One thing, though, they all had in common was a picture of a person- or persons. I get that this immediately tells the reader that there are romantic elements within, but it causes me even more indecision.

In a not very scientific poll, I asked the question of Facebook and Twitter friends: do you like people on the front of your books? Generally the answer was no, yet there is virtually nothing on the romance shelves that doesn’t have a picture of either the gorgeous guy, the thoughtful heroine, or the happy couple. People say it turns them off, yet this is what readers seem to be buying.

Escape Publishing, in particular, have a thing about showing full faces (see Evan and Darcy on the pinboard), Momentum (for Pan Macmillan) do the same (see The Peppercorn Project on the pinboard). It obviously works for them, but do I want to put a pre-conceived picture of Max and Richie into my reader’s minds? I’m not sure about that.

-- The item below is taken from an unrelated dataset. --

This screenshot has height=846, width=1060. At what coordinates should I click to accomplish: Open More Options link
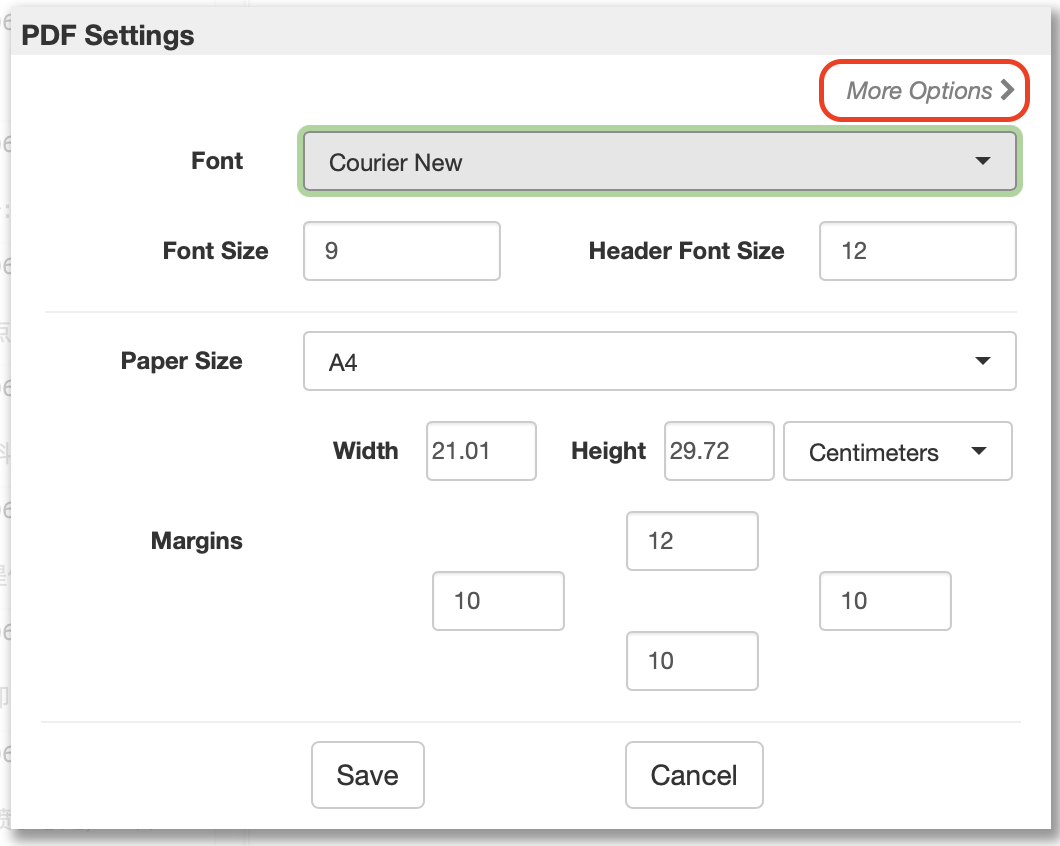pos(919,91)
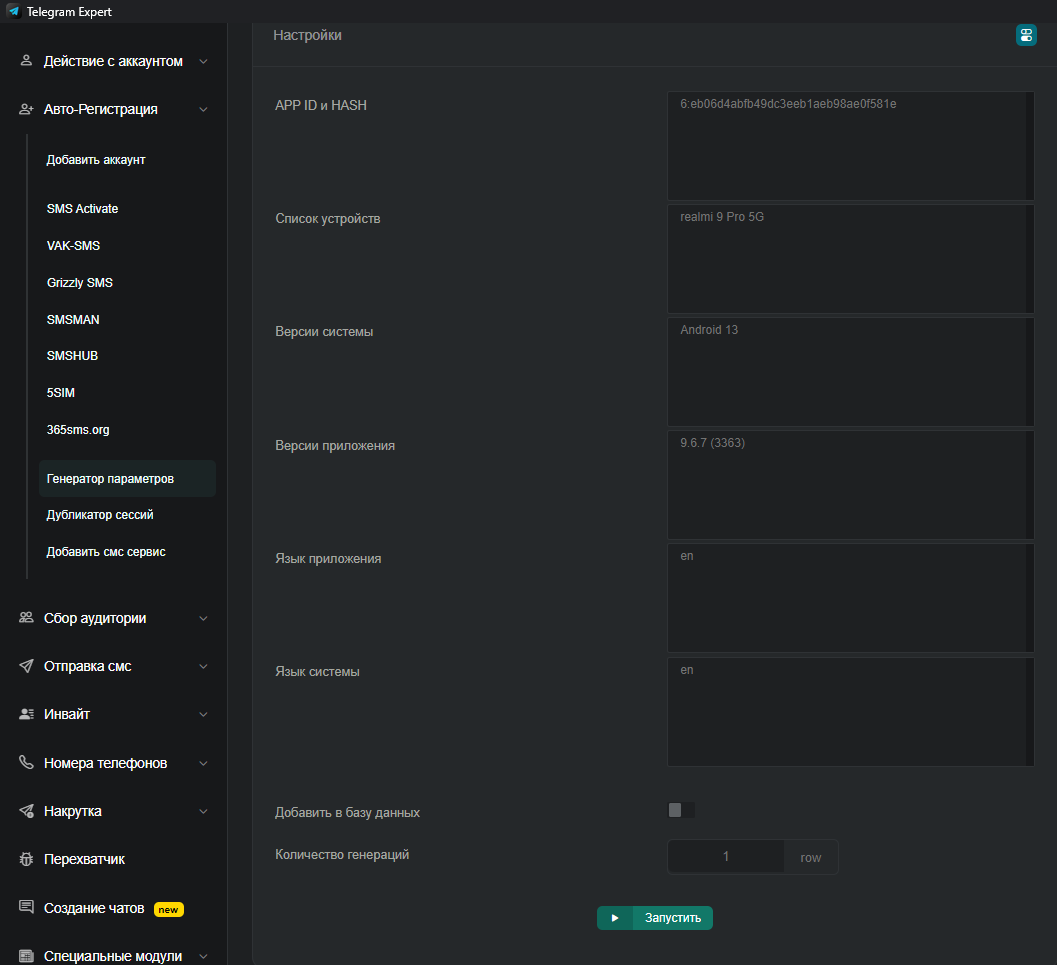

The other questions Jacinda usually asks  in order to get a feel for the story and the design are:

  • What are some of the most powerful/ important scenes/ ideas of the book?
  • What feeling are you trying to get across in the book? (Name 3 emotions you would describe your book as)
  • Is there an item or concept that is thematic in the piece?
  • What’s your target market?

As for the answers to these? Well, that would be too much of a spoiler alert!